The idea is to take a series of variables and 'COMPUTE' them to a set of new variables that are transformed with the same basic calculation that is increased by 0.25.
I tried:
DEFINE BCT (PRED !TOKENS(1) / RESULT !TOKEN(1) / FIRST !TOKEN(1) / LAST !TOKEN(1)
!DO !I = !FIRST !TO !LAST !BY 0.25
!LET !VAR= !CONCAT (!RESULT, !I)
COMPUTE !VARE(!PRED**!I-1)/!I.
EXECUTE.
!DOEND.
!ENDDEFINE
BCT PRED= PREDICOR1 PREDICOR2 PREDICOR3 RESULT=RES FIRST=0.25 LAST=4
I get multiple errors stating that "The DEFINE command includes an invalid keyword specification.
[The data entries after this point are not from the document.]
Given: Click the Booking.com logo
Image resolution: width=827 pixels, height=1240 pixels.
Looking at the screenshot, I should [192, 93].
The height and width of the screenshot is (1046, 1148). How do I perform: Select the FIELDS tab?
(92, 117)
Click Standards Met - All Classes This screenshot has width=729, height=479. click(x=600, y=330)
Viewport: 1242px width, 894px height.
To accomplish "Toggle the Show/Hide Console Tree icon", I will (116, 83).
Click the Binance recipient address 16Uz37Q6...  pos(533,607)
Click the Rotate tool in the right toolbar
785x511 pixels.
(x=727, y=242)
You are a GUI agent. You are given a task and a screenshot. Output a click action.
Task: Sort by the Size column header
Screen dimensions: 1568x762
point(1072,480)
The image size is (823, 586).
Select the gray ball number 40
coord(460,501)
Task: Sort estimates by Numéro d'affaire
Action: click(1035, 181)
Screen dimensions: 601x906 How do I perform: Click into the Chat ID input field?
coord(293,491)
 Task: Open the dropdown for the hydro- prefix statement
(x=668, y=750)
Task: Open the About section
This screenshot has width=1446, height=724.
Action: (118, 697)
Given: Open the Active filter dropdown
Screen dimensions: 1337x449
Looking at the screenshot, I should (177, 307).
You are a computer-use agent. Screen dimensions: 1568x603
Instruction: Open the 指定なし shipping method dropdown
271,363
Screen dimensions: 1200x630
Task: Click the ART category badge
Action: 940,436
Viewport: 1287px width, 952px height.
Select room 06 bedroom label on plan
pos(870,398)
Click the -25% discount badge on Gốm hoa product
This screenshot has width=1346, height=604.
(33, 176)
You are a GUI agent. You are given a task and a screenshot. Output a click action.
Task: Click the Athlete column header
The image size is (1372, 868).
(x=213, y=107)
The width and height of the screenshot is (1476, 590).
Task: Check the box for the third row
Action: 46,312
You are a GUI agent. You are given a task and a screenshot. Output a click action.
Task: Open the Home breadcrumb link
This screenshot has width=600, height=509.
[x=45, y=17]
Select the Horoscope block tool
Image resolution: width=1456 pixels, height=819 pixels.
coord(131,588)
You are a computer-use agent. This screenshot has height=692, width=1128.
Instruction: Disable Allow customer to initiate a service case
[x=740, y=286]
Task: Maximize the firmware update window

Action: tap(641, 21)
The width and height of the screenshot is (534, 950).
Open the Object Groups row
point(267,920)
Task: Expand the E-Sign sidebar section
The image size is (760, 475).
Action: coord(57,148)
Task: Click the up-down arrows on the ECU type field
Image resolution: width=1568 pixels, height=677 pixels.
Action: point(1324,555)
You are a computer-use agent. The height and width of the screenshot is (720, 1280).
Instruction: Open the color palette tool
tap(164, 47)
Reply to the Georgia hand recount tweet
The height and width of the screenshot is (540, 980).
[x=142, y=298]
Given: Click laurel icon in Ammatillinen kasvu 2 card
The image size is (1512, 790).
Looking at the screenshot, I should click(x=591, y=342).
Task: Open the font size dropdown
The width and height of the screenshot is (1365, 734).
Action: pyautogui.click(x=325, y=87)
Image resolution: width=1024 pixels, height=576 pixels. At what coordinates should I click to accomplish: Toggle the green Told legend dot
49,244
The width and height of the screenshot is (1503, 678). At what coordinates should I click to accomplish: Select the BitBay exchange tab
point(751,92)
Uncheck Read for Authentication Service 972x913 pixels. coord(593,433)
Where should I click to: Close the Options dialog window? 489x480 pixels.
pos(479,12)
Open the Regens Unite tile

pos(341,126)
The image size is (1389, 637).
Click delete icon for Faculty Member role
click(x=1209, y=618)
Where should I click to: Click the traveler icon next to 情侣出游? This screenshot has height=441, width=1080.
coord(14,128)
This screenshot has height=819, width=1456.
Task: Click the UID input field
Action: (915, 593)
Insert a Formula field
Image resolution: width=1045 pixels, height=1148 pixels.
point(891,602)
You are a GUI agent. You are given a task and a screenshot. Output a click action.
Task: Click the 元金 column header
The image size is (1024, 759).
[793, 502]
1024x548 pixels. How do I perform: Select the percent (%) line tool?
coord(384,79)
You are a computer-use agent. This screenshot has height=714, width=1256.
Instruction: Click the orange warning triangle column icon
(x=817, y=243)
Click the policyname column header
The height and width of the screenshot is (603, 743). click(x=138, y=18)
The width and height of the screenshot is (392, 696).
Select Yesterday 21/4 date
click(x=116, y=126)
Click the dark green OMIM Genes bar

Then I tried AI to suggest a macro with no real results:
DEFINE BCT (PRED = !CHAREND('/')
/RESULT = !CHAREND('/')
/FIRST = !CHAREND('/')
/LAST = !CHAREND('/'))
!LET !PREDCOUNT = 3
!DO !J = 1 !TO !PREDCOUNT
!LET !CURRENTPRED = !UNQUOTE(!EXTRACT(!J, !PRED))
!DO !I = !UNQUOTE(!FIRST) !TO !UNQUOTE(!LAST) !BY 0.25
!LET !VAR = !CONCAT(!RESULT, !CURRENTPRED, "_No", !I)
COMPUTE !VAR = (!CURRENTPRED**!I - 1) / !I.
!DOEND
!DOEND
EXECUTE.
!ENDDEFINE.
Does anyone has an idea what's wrong with my macro?